I think a kid dragging a bag across snow hills is challenging, sure, but I also see it building resiliency.
Over time, a heavy bag becomes easier to carry. By the age of five, my own children were able to carry or pull their own hockey bag.
I worry that resigning ourselves to bag stewards sets an impression among our kids that grown-ups are not just on the hook to provide all of life’s necessities, but to also be their personal assistants, anticipating every struggle and mood.
Is This A Culture of Doing Too Much?
I know that life has changed.
Kids these days receive a medal or ribbon for just showing up.
But I think this is too much.
I’ve watched my kids grow up and I’ve seen how resilient they can be. I’ve seen the capacity of youth, and I know firsthand that kids can do more and handle more than society often gives them credit for.
There are times to step in, of course. For some kids, tying skates is tricky because they don’t have the finger strength, and I have definitely needed to be on standby for lacing up.
But I also believe in encouraging my kids to invest their time in the things they care about. If they are interested in hockey, for example, that means taking the time to practice lacing up skates and carrying their heavy bags.
Every parent knows their own kids' stressors. Some will require more hand-holding than others, but I think it’s important to ask the question: am I imposing limitations on my kids before I even give them the opportunity to try?
Finish What They Start
As a parent, I want my kids to be responsible and finish what they start.

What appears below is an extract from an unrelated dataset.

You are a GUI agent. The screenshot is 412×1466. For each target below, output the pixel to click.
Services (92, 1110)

In our house, we’ve adopted a “no quitting” philosophy.
I’m a long-time teacher, and I’ve always held true a mantra that children must invest in the process of whatever it is they are involved in.
If a kid is responsible for lugging a 15-pound backpack, stuffed with books and supplies, a water bottle and lunch, then surely they can handle the weight of their own passions outside of school.
I believe it’s a great lesson in responsibility to make them the managers of their own success.
"In our house, we’ve adopted a 'no quitting' philosophy."
And if they forget something? I believe that in time they will learn not to.
Like when I drove across Calgary to a hockey session in frosty winds, knowing my six-year-old did not put his stick in the van. We arrived, he cried and he got over it.
But it only happened once.
Had he continued to forget it, then it would be a good signal that he wasn’t committed to hockey, and then we would have had to have a conversation about what that meant.
Thankfully we had a proactive discussion to discuss what signing up for hockey really means. And for any parents entering the world of kids' sports, I think a similar conversation is worth the effort.
Life is Hard
There will be difficulties in life, just like there are in sports.
I want my kids to experience age-related difficulties, and I do not panic if they fail or lose. And if something is hard, I don’t view that as a reason not to do something.
I don’t want to set unreasonable expectations for my kids, like that they will be praised any time they show up.
For my kids, I only expect that they work hard to conquer their stepping stones. That they say hello, goodbye, please and thank you.
I want my kids to grow up into independent men. People who are responsible, caring and involved in their community. But most importantly, I want them to be invested in what they do.